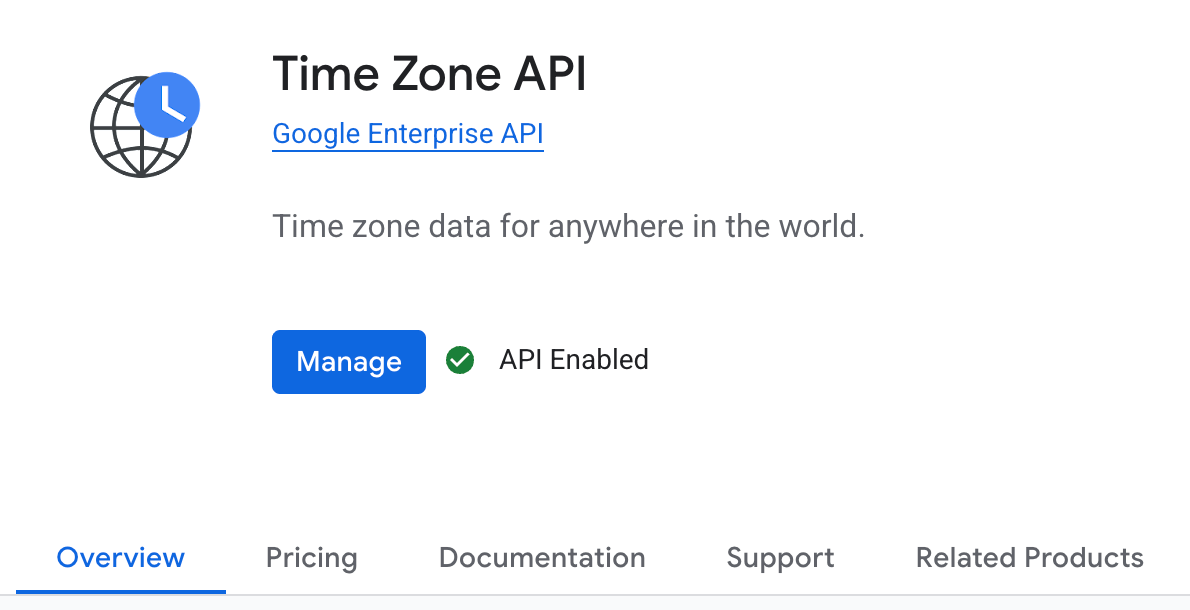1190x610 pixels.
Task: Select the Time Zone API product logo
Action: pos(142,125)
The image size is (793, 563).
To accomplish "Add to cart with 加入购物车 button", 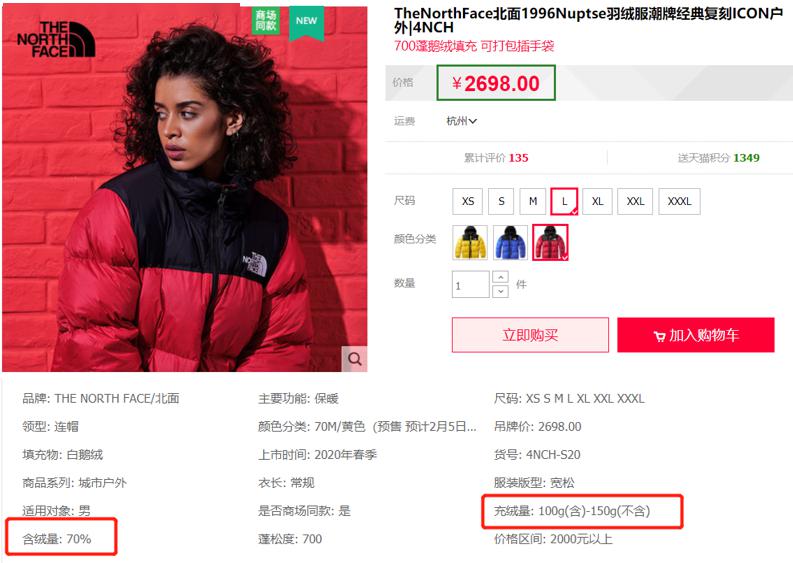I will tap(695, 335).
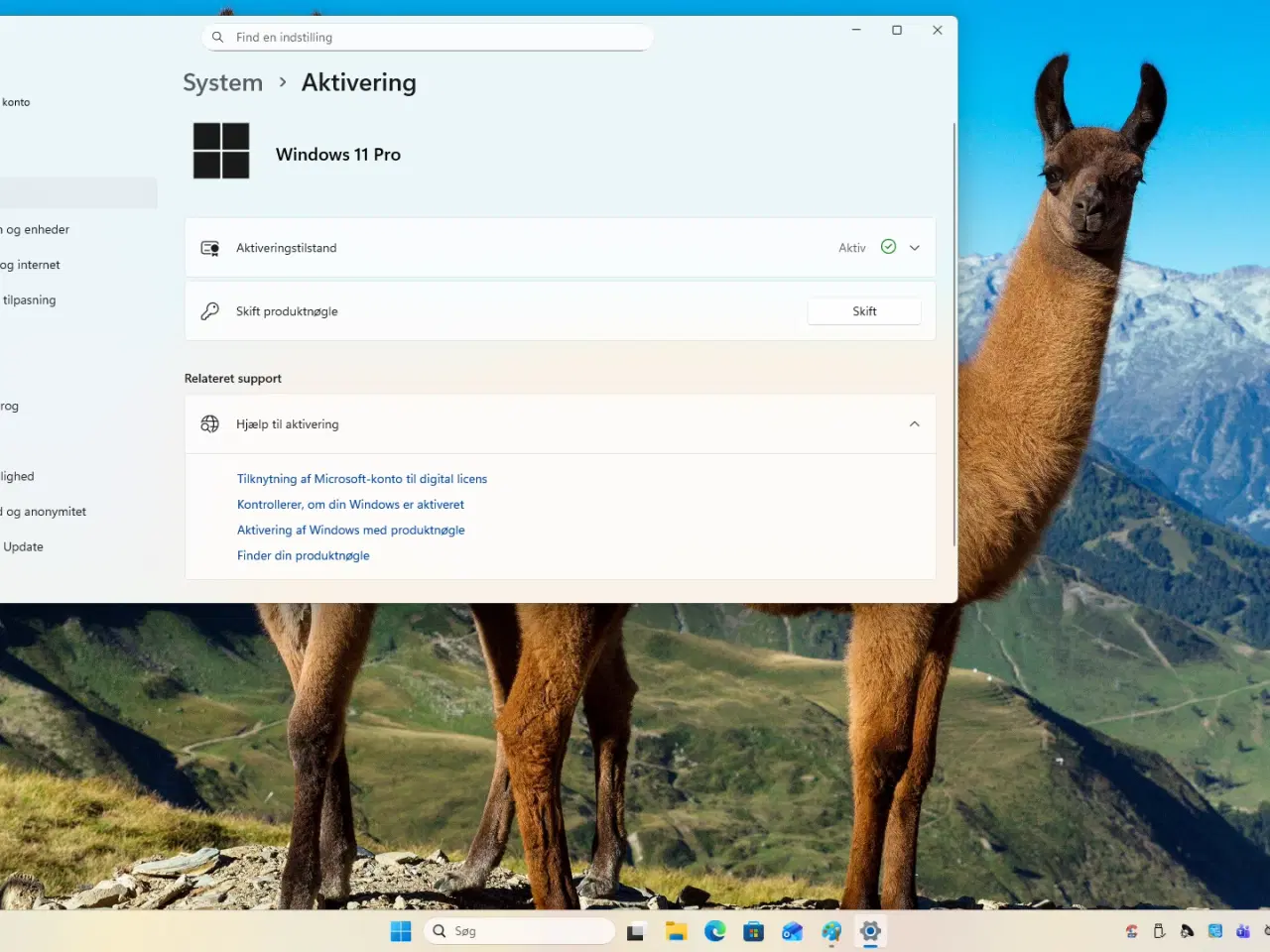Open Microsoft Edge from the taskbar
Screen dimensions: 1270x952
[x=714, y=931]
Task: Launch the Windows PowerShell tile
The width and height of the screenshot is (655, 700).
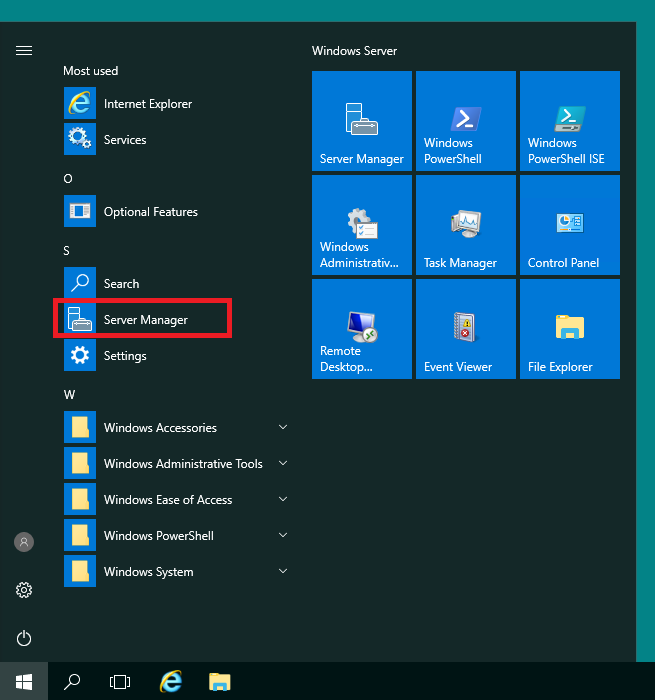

▬▬▬

[Work order] Begin at the line that contains "Task: Launch the Windows PowerShell tile" and transcribe every line through the end of the listing, exactly as written. Omit the pictures.

[Expected answer]
Task: Launch the Windows PowerShell tile
The width and height of the screenshot is (655, 700).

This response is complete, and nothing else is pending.